When a page must be replaced, the oldest page is chosen.

In all our examples, the reference string is

1, 2, 3, 4, 1, 2, 5, 1, 2, 3, 4, 5

3 frame (9 page faults) 4 frame (10 page faults)

Answer

Banjocat picture Banjocat · Nov 9, 2013

A page fault is when a page is not present in a frame of memory so a trap has to be sent to the OS and the page has to be added to a frame. If there is no room then something needs to be removed. FIFO is one method to determine what page will get removed.
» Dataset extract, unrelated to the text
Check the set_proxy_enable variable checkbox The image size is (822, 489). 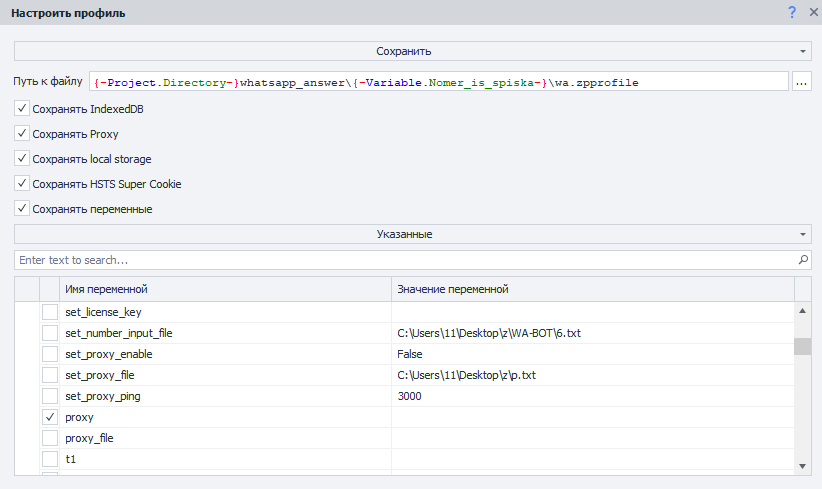click(49, 354)
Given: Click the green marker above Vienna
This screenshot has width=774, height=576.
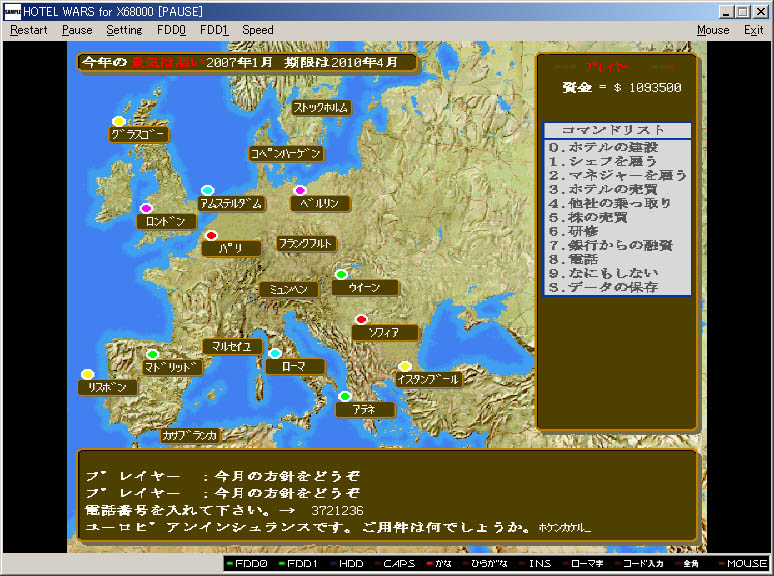Looking at the screenshot, I should click(x=341, y=275).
The concept is that whatever page got added first to the frame will get removed first. This is what FIFO stands for. Using your first example. I will go down the reference string list and show you what the memory will look like.

1:  1      +1 fault
2:  1,2    +1 fault
3:  1,2,3  +1 fault
4:  2,3,4  +1 fault - 1 gets removed because it was the first added
1:  3,4,1  +1 fault - 2 gets removed because it was the first on the list
2:  4,1,2  +1 fault - 3 got removed..
5:  1,2,5  +1 fault - 4 got removed..
1:  1,2,5  No change - 1 is already present so no page fault was required
2:  1,2,5  No change - 2 is already present in the frame
3:  2,5,3  +1 fault - 1 was removed because it is first
4:  5,3,4  +1 fault - Now 2 got removed
5:  5,3,4  No change - No change because 5 is present in one of the frames.

This gives the total of 9 faults.

You can also think of it as the oldest page gets removed.